**Exercise:** Extend the abstract on nitrifying archaea and nitrogen-fixing bacteria in geothermal springs, picking up right after its final sentence.

The Co-Distribution of Nitrifying Archaea and Diazotrophic Bacteria in Geothermal Springs

Abstract:

Microbial processes that regulate availability of nutrients play key roles in shaping community composition. All life requires fixed nitrogen (N), and its bioavailability is what often limits ecosystem productivity. Biological nitrogen fixation, or the reduction of dinitrogen (N₂) to ammonia (NH₃), is a keystone process in N limited ecosystems, providing nitrogen for members of the community. N₂ fixing organisms likely represent a ‘bottom up control’ on the structure of communities that develop in N limited environments. N₂ fixation is catalyzed by a limited number of metabolically diverse bacteria and some methanogenic archaea and occurs in a variety of physically and geochemically diverse environments. Nitrification, or the sequential oxidation of NH₄⁺ to nitrite (NO₂^-) and ultimately nitrate (NO₃^-), is catalyzed by several lineages of Proteobacteria at temperatures of < 62°C and by members of the Thaumarcheota at temperatures up to 90°C. Nitrification can thus be considered a ‘top down control’ on the structure of communities that develop in N limited environments.

**The data:**
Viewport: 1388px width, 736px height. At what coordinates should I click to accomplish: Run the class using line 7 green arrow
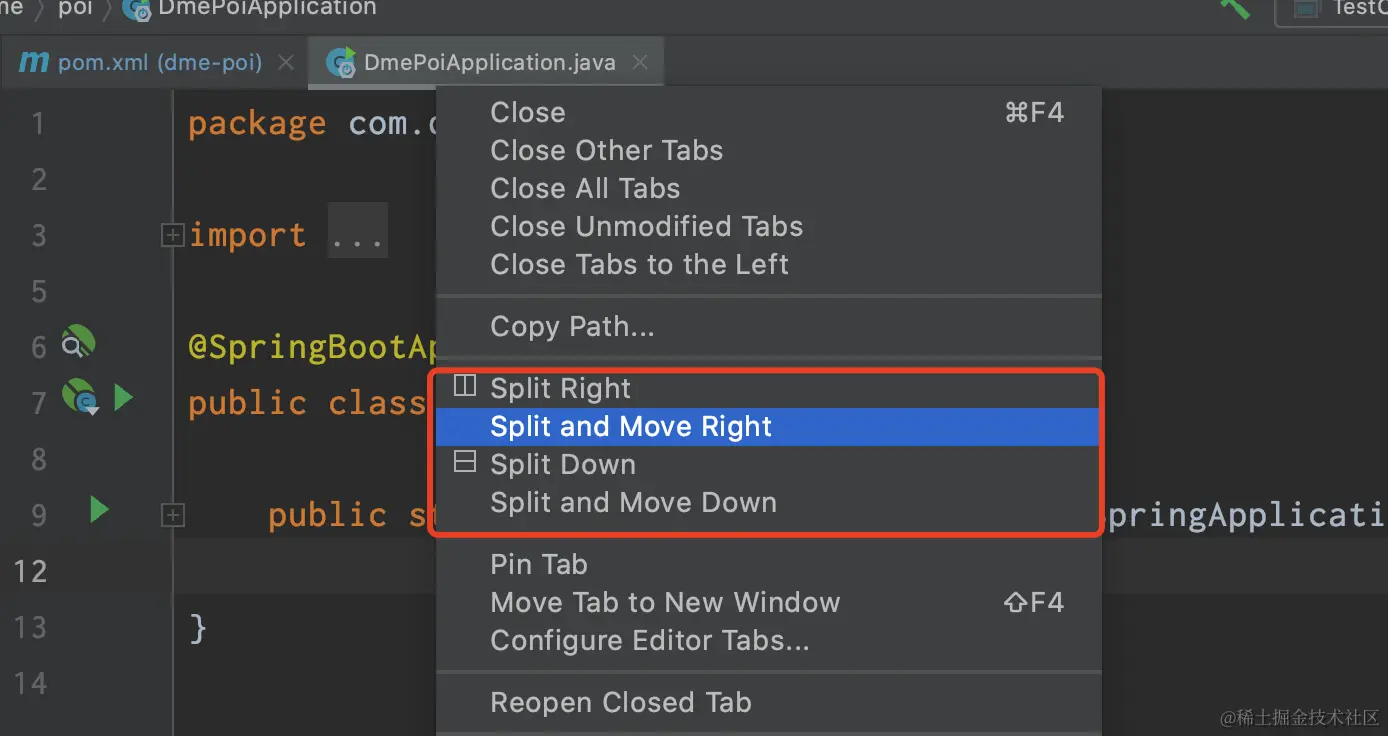tap(123, 398)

**The answer:**
Our research in Yellowstone National Park (YNP) reveals a strong correspondence between the distribution of ammonia oxidizing archaea (AOA) and nitrogen fixing aquificae (NFA) in nitrogen-limited geothermal hot springs over large environmental gradients. Based on the physiology of AOA and NFA, we propose that the strong co-distributional pattern results from interspecies interactions, namely competition for bioavailable ammonia. Our recent work has shown that in springs where the niche dimension of AOA and NFA overlap (e.g., Perpetual Spouter; pH 7.1, 86.4°C), the dissimilar affinities for NH₄ result in AOA metabolism maintaining a low NH₄(T) pool and selecting for inclusion of NFA during the assembly of these communities. Here, we examine in situ physiological interactions of AOA and NFA, tracking changes in transcript levels of key genes involved in nitrogen metabolism and carbon fixation of these organisms in springs where the niche dimension of AOA and NFA overlap (e.g., Perpetual Spouter). These data suggest affinity for substrate and electron donor use play key roles in structuring the biodiversity of this hydrothermal community, and likely influences the structure of other N limited hydrothermal and non-hydrothermal ecosystems.